Author: Nevin Batiwalla, Staff Reporter
April 26, 2013
Sharon Emerson tripped and fell into the real estate world in 1996, when she was 31 and didn't know the first thing about selling or leasing commercial space.
Countless cold calls later, she's now [CEO of Momentum Commercial Real Estate Services]. Early on she learned it was a numbers game.
"The more cold calls you make, the more people you touch, the more listings or representations you got. You needed 50 or more contacts a week - and that was split between cold calls, telephone calls and letters."
Q: How did you break in? I was having dinner with Randy Wolcott, who had made the decision to move from CB Richard Ellis [now CBRE] and start his own company. I had started a little home business call Corporate Publishing Solutions, where I did logo design, letterhead, newsletters, etc. (the days before company assistants could do these things in-house) and I did Randy's new company logo.
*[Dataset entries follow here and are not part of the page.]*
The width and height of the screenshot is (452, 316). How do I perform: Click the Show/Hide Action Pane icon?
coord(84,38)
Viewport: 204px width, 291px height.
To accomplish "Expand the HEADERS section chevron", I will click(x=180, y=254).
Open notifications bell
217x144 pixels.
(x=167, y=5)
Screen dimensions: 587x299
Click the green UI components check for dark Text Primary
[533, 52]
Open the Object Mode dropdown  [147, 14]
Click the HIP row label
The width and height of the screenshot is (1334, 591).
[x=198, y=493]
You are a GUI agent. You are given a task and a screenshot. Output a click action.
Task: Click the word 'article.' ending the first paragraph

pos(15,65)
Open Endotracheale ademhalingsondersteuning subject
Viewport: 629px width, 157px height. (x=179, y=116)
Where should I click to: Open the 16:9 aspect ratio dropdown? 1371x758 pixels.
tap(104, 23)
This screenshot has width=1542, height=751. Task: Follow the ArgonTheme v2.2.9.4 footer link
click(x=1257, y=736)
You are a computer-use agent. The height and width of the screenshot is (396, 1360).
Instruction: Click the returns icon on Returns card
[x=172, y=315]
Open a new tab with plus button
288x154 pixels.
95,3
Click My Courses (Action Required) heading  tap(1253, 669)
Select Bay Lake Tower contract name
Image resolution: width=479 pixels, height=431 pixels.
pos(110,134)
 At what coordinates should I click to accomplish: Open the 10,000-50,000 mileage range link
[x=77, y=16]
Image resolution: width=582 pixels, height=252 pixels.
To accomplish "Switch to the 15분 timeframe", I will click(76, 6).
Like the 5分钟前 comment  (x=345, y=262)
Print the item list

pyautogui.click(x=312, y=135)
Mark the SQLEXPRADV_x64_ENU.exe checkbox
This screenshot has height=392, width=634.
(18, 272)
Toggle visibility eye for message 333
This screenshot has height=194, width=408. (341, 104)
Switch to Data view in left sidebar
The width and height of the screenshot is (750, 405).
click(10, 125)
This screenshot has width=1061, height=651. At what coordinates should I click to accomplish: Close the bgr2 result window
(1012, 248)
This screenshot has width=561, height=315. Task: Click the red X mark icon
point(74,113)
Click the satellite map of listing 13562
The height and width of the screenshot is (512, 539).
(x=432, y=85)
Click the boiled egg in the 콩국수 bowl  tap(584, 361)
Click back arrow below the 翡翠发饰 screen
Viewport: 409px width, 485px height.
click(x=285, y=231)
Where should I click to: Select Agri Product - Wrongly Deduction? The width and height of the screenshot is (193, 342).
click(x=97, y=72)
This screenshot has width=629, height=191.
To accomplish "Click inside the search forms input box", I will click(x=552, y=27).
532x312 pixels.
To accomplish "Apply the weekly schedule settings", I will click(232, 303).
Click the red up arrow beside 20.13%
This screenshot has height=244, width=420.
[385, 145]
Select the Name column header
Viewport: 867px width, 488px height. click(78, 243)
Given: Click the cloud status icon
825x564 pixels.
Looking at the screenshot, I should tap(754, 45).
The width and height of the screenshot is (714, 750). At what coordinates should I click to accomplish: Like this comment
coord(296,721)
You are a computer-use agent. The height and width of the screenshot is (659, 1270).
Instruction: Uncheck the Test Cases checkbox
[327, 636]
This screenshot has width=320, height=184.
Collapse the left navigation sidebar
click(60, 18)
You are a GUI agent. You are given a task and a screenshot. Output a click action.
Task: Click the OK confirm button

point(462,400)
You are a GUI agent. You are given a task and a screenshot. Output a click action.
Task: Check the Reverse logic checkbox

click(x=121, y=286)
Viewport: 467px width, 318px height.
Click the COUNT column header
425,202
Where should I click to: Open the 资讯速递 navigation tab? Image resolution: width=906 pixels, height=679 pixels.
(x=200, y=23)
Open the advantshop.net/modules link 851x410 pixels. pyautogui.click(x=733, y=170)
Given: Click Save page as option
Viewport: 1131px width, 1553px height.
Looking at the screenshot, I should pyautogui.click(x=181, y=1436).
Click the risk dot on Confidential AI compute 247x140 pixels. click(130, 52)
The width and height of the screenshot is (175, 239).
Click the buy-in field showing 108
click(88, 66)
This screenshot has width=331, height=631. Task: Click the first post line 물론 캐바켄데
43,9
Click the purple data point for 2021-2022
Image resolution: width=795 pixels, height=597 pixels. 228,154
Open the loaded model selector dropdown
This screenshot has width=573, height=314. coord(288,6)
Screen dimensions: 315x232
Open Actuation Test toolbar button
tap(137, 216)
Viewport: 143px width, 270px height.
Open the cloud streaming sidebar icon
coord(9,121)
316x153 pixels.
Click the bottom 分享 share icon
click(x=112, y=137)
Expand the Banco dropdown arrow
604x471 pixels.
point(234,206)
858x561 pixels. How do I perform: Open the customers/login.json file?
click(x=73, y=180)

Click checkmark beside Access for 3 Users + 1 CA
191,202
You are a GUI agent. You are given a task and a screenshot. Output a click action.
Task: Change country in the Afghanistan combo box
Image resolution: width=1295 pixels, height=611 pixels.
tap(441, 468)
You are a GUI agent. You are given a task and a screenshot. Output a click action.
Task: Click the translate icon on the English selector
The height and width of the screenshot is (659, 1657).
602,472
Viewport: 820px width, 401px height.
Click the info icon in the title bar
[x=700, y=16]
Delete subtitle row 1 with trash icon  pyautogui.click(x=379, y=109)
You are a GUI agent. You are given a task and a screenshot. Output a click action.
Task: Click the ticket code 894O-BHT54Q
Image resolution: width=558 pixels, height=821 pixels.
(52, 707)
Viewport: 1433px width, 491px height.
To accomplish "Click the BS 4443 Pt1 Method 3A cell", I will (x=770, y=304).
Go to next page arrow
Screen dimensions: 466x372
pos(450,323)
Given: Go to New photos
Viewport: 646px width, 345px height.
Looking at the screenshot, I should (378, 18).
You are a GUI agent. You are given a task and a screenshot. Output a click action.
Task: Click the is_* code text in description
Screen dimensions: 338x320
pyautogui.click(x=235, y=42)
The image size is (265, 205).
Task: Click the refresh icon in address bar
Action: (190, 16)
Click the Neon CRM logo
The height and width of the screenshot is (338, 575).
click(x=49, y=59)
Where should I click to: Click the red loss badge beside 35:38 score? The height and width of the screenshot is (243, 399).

I also was looking to leave the insurance business - my full-time job - and get into pharmaceutical sales. When having dinner with Randy he "convinced" me not to go into pharmaceutical sales, but that I should go into industrial real estate.
Q: What was that first year like? Did you lose sleep over the uncertainty of getting a paycheck. How much did you make and how did you get by? Brutal. My first time to work on straight commissions and juggling money/expenses, etc., was painstaking. I lost a lot of sleep. The good news is, I was young - 32! Randy was kind enough to put me on a "commission draw" based on my pipeline. The only thing worse than being on commissions is seeing a paycheck with a negative balance - for months.
Q: Did you have a mentor or someone to show you the ropes? My only mentor was the boss, Randy Wolcott. But he was one of the top brokers in Nashville (for many consecutive years). He was a financial wizard and had a wealth of knowledge. We spent many hours in the car driving around properties and talking about the history of warehouses, how to get in front of people and to look for signs of need. Is the parking lot full? This might mean the tenant needs more space. Tractor trailers were getting longer in those days so we looked at truck turnaround radius and dock height and shelters. Older buildings had lower clear height; this made it hard to rack high. Does the tenant also own the building? The only way to find this out was to search property information sheets or go to the courthouse to find who owned the building. Then we didn't have Google to tell us who was in the building.
Q: What lessons did you draw from that first year? Time kills a deal. If someone has a need, you need to get on it and stay on it. You want to make money, you have to work your butt off. This isn't an eight-hour job, especially now with emails and texts. You never get away from business.
Q: What was your first deal that you can remember? I tried to go back to my pay stubs, but I think my first deal was Habitat for Humanity. It was an 1,800-square-foot deal.
Q: How have things changed in your industry since that first year? Technology. No Google maps. I had a map of Nashville; I circled areas and identified areas by sections. Then, I drove the area and listed all buildings and tenants in that section. Then I searched property information either online or [by] going down to the courthouse to identify who owned the building. If a particular building had a listing sign, I had to make a call to the listing broker to find out what the building was listing for and the details of the building. I then went back, looked at my map and list of tenants and, like the Concentration or Memory card game, I started matching tenants with available properties. There wasn't access to the LoopNets, Xceligents, CoStars and Google Maps of the world. And, imagine doing most of your calls by a landline; I couldn't afford a cell phone or inevitably my minutes ran out each month.
Q: Do you have any advice for someone thinking about breaking into the business? Talk to seasoned brokers but also talk to those who have only been in the business for one year or less. Both will have very different perspectives. Ask yourself if you want to be in a corporate environment or work for an independent company. Corporate companies can offer help with marketing, co-brokerage, corporate referrals (although they might not go to you first), administrative assistance, etc. But I think a smaller company offers a personal touch. Talk to both, understand what each offers, how you are paid, commission splits, etc. And ask yourself why you want to do this. Don't let it be just for the chance to make money. You have to love this to keep doing it.